Natalist policy has focused on reducing the cost of having children rather than on the fundamental incompatibility between the structures of professional career progression and the requirements of raising multiple children. Cash bonuses and subsidized childcare address affordability constraints that are real but secondary. They do not address the career penalty structure that is the primary driver of decisions by the highly educated women whose fertility rates are falling fastest.
The countries with the highest fertility rates among OECD members — France (1.83), Sweden (1.67), Israel (2.9) — share a combination of features that the low-fertility countries lack: institutional flexibility in career paths that allows re-entry without permanent penalty, social infrastructure that distributes childcare responsibility across a broader network than the nuclear family, and cultural norms that do not treat professional advancement and family formation as mutually exclusive. These are structural institutional features, not policy programs.
Second-Order Effects
The economic implications of sustained below-replacement fertility compound over time and are not fully captured by any current macroeconomic model. Population decline reduces the labor force, which reduces productive capacity; it concentrates the burden of elder care on a smaller working-age population, which reduces consumption and savings rates; it shrinks the consumer market that drives demand-side growth. These effects are partially offsettable by productivity growth and immigration, but not indefinitely and not without political costs that the immigration debate in most OECD countries makes clear.
The political implications are generating the policy responses that are most likely to be tried but least likely to succeed. Immigration as a demographic substitute has proven politically unsustainable in most OECD countries at the scale that would be required to fully offset fertility decline. The political backlash against immigration — which is the dominant political story of the 2010s and 2020s in Europe and the United States — makes high-immigration demographic maintenance strategies increasingly difficult to sustain democratically.
The social implications for cities are already visible. Cities whose populations skew heavily toward young, childless professionals — San Francisco, Tokyo, Seoul, Berlin — are developing institutional and physical infrastructure optimized for that population and increasingly unsuitable for families with children. This creates a self-reinforcing dynamic: as cities become less suitable for family formation, family formation rates in cities decline further, which reduces the political constituency for family-suitable infrastructure.
What to Watch
TFR data by educational attainment: The key indicator is whether the gap between educated and less-educated women's fertility rates continues to widen or begins to narrow.

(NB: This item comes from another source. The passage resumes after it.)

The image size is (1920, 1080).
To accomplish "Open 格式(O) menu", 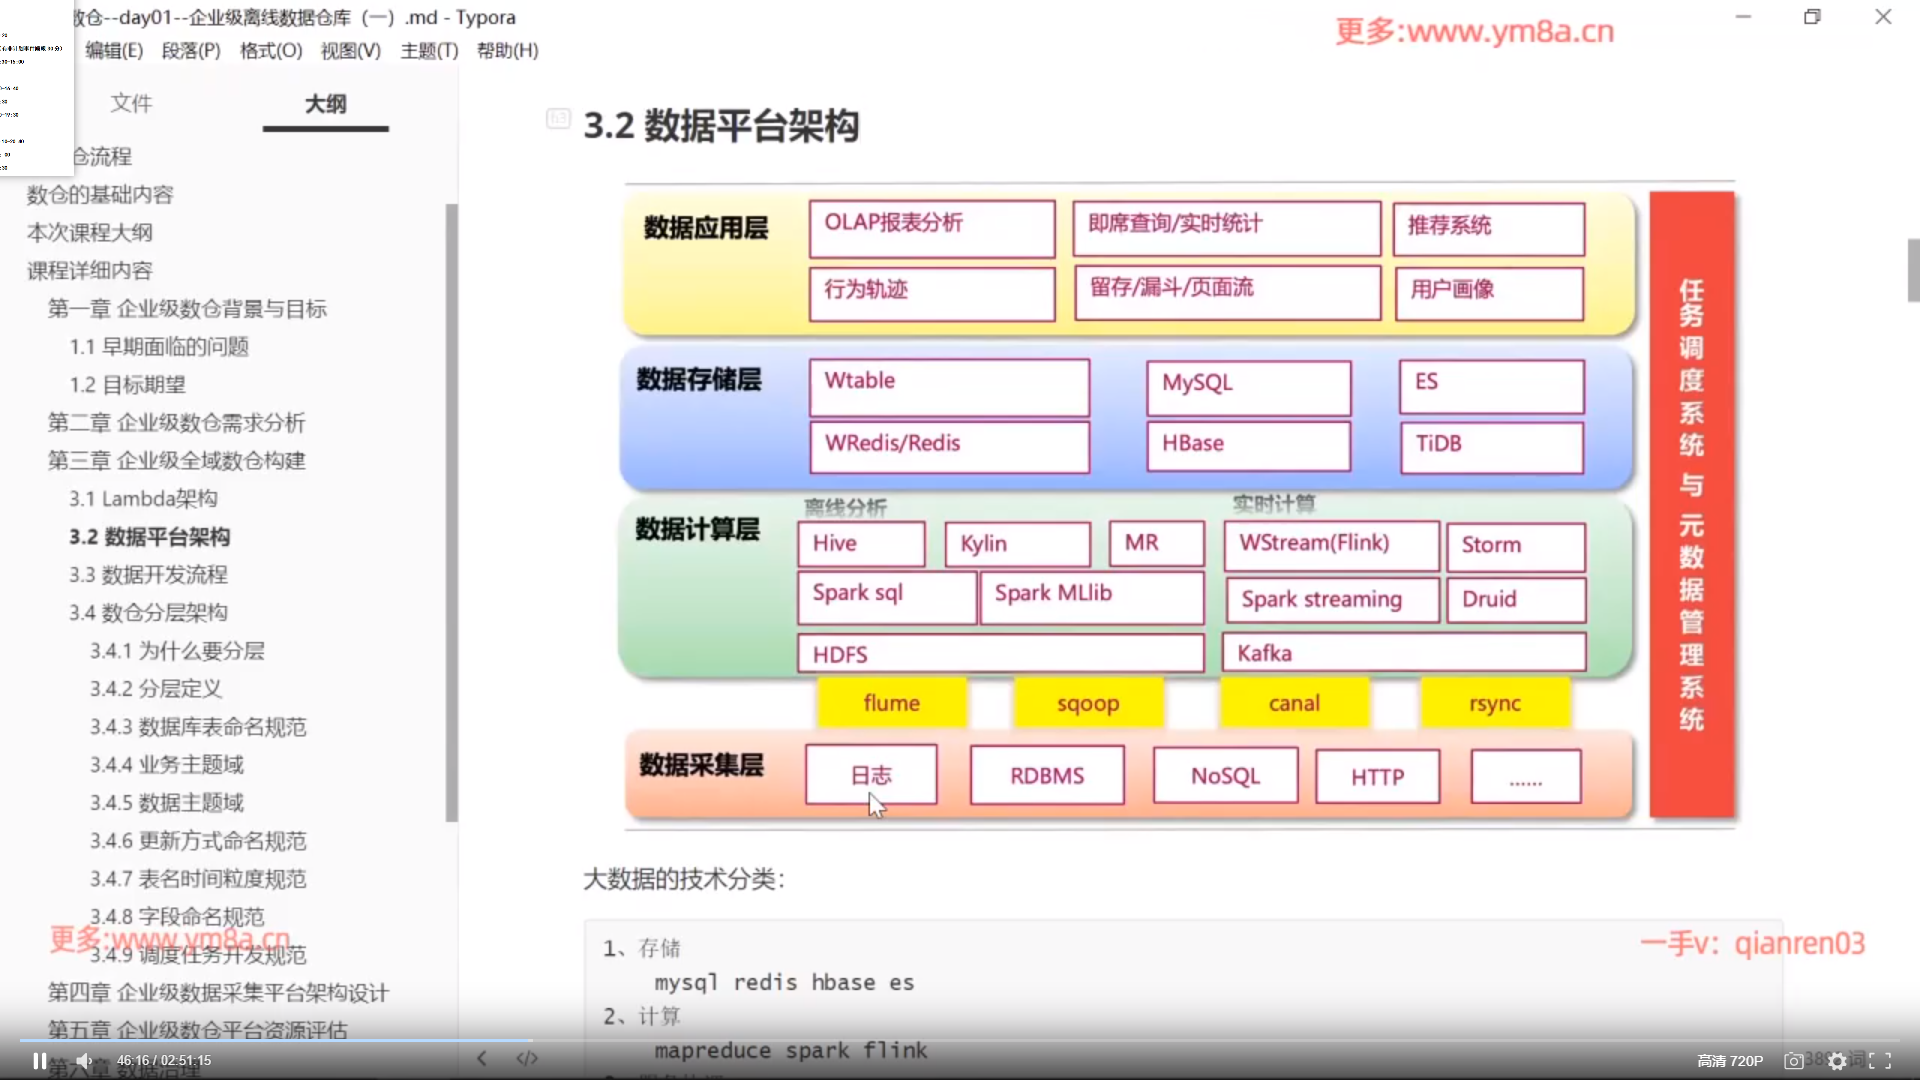I will 271,50.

Narrowing would suggest that institutional adaptation is occurring; continued widening would confirm the structural mechanism is compounding.

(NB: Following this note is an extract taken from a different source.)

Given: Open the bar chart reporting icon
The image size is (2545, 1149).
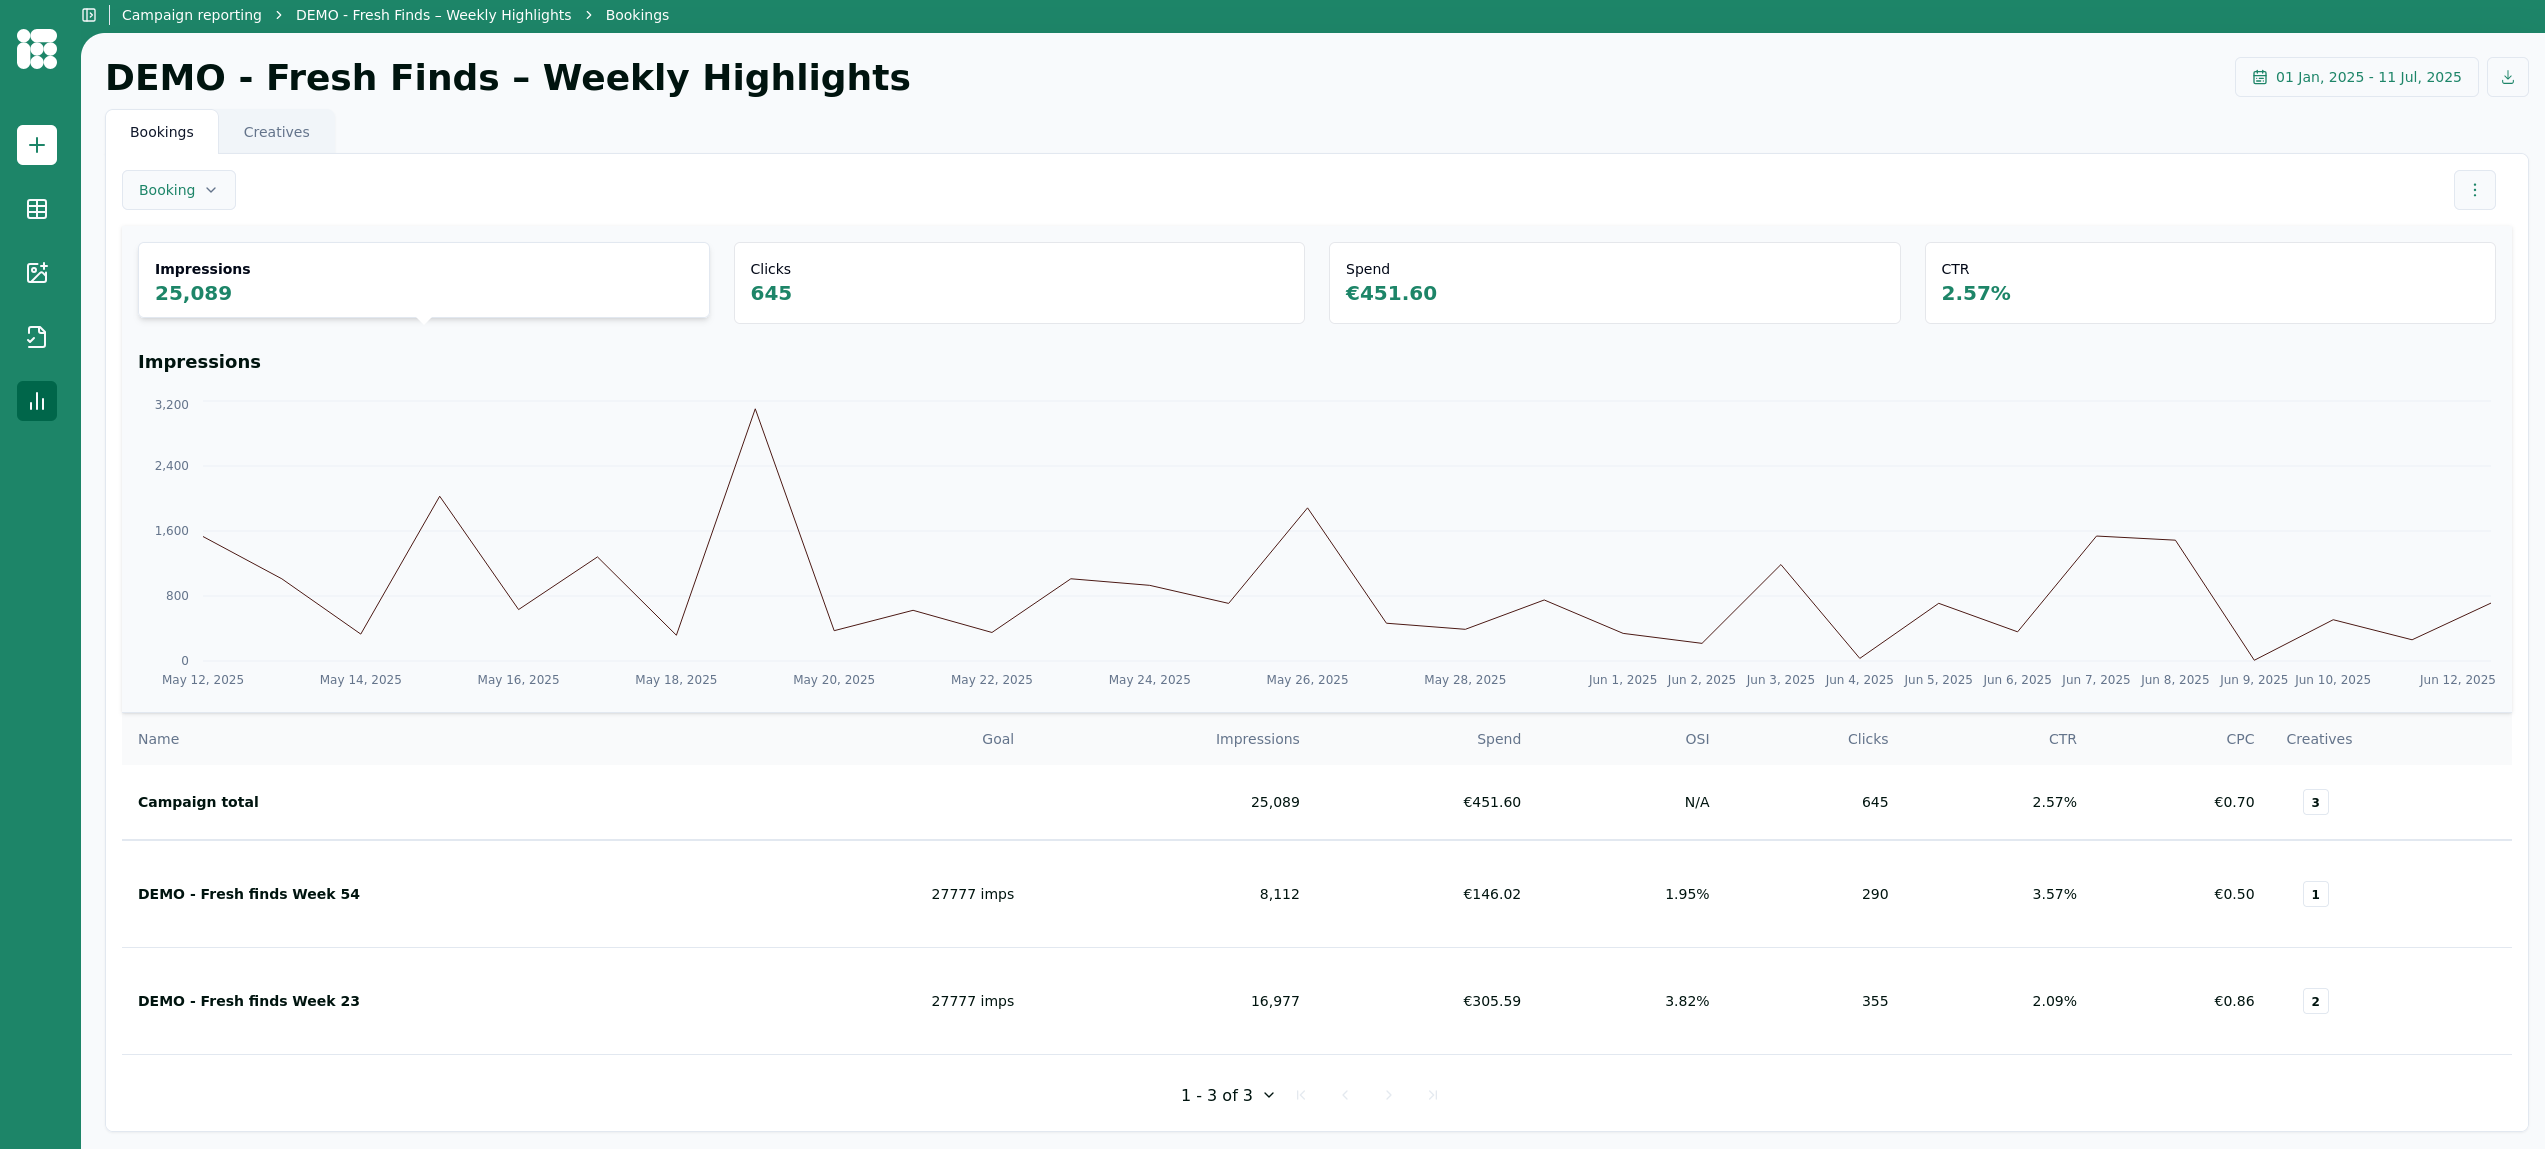Looking at the screenshot, I should pyautogui.click(x=37, y=401).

Labor market flexibility policy: Watch whether countries with low fertility rates implement genuine career re-entry infrastructure — not childcare subsidies but structural reforms to career progression systems that reduce the penalty for employment gaps.

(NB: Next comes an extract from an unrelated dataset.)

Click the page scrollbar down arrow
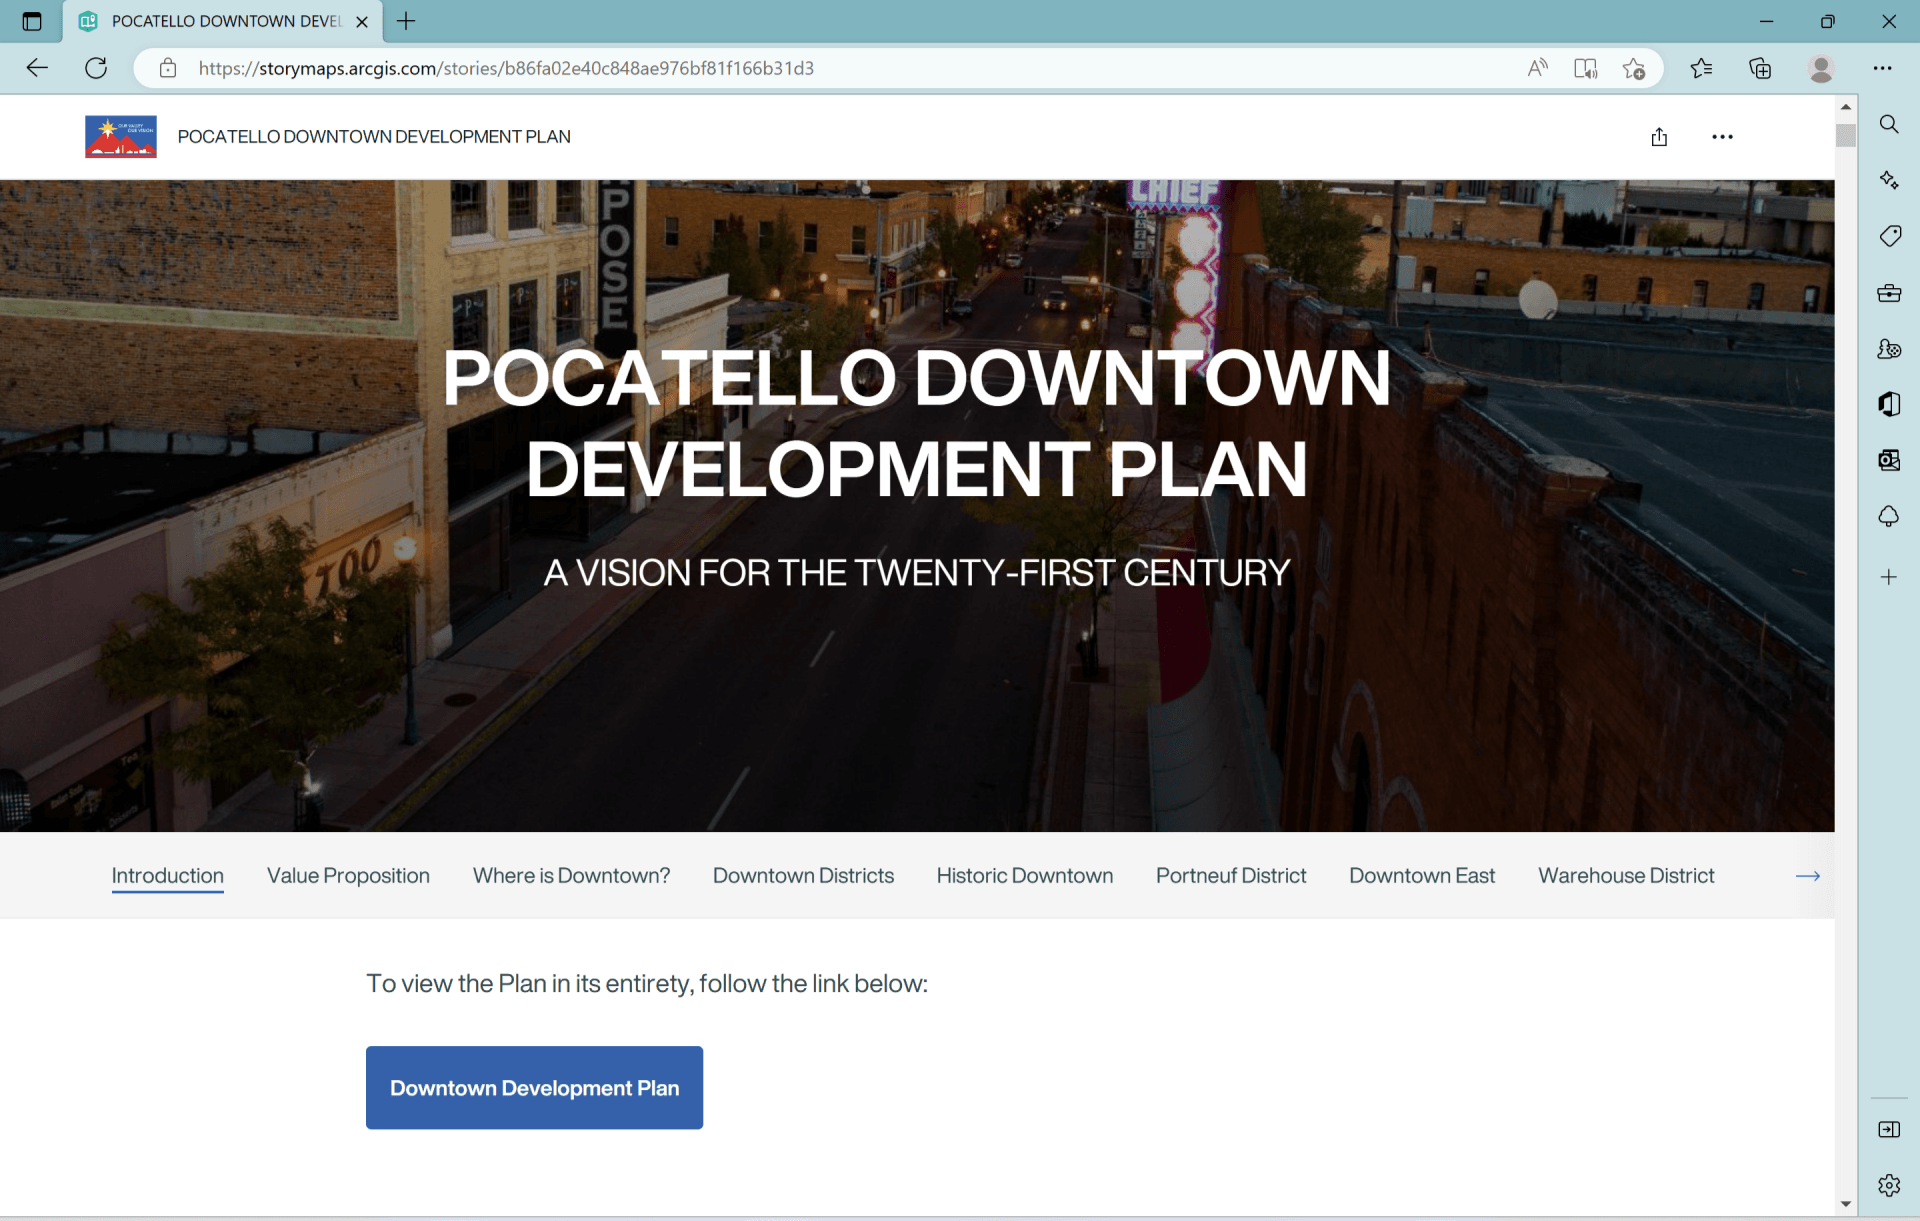Viewport: 1920px width, 1221px height. 1845,1204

Immigration policy in low-fertility countries: The political sustainability of high-immigration responses to demographic decline is the key variable for the near-term economic impact. Watch immigration policy changes in Japan, Germany, and South Korea — the three countries where the demographic crisis is most acute and the immigration ambivalence most pronounced.
City family formation data: Watch residential demographic data in major cities for evidence that family formation rates are declining in already-low-fertility urban environments, which would confirm the self-reinforcing dynamic is underway.